Enfin, votre rapporteur considère opportun, en vue d'assurer une plus grande cohérence entre les considérants et les demandes de la résolution, d'ajouter un alinéa demandant à l'Union européenne d'adopter une stratégie industrielle globale et à long terme incluant l'internet des objets. On rappellera en effet que la France a défini, dès 2013, un plan industriel « objets connectés », dans le cadre des plans de la démarche « Nouvelle France Industrielle ». Dans ce cadre, la première réalisation concrète a été la création de la « Cité de l'objet connecté » à Angers, le 12 juin 2015. La même année, suite à une rationalisation des 34 projets de la « Nouvelle France Industrielle », le plan « objets connectés » s'est mué en plan « objets intelligents » 50 ( * ) .
Depuis la publication, en septembre 2017, de la communication de la Commission européenne intitulée « une stratégie revisitée pour la politique industrielle de l'Union européenne », le Conseil de l'Union demande régulièrement à la Commission de définir une stratégie industrielle globale et à long terme 51 ( * ) . À l'image du dispositif retenu en France, et alors que la Chine a intégré l'Internet des objets à son plan quinquennal dès 2011, cette stratégie pourrait utilement définir un volet relatif à l'internet des objets.
Réunie le 16 mai 2018 sous la présidence de Mme Sophie PRIMAS, la commission a adopté la proposition de résolution européenne dans la rédaction reproduite ci-après . |
* 46 Inspection générale des finances et Conseil général de l'économie, de l'industrie, de l'énergie et des technologies, Accord plurilatéral sur le commerce des services et partenariat transatlantique pour le commerce et l'investissement : enjeux numériques des négociations, avril 2016.
* 47 Cloud dont l'utilisation n'est pas réservée à un acteur unique.

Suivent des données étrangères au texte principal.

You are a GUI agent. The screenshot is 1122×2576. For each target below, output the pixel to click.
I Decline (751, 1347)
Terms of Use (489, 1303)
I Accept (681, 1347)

* 48 Dans une interview publiée dans le journal Le Figaro le 7 avril dernier, le président-directeur général d'Atos, Thierry Breton, déclare : « la réglementation européenne sur la protection des données personnelles va dans le bon sens, mais il faut aller plus loin et exiger que les données européennes soient stockées, processées et traitées en Europe ». Il s'agirait de « rétablir une territorialité des données en entrant dans une logique de partenariat avec les Gafa qui le voudront selon des règles qui sont les nôtres ».
* 49 France Stratégie, Note d'analyse, Demain, l'internet des objets, 2015
* 50 Selon un document publié par le Gouvernement en 2016, 60 projets auraient reçu un soutien public depuis 2012 en matière d'objets connectés ( https://www.economie.gouv.fr/files/files/PDF/dp-indus-futur-2016.pdf ).
* 51 Voir, par exemple, les conclusions du Conseil « compétitivité » qui s'est tenu le 12 mars dernier.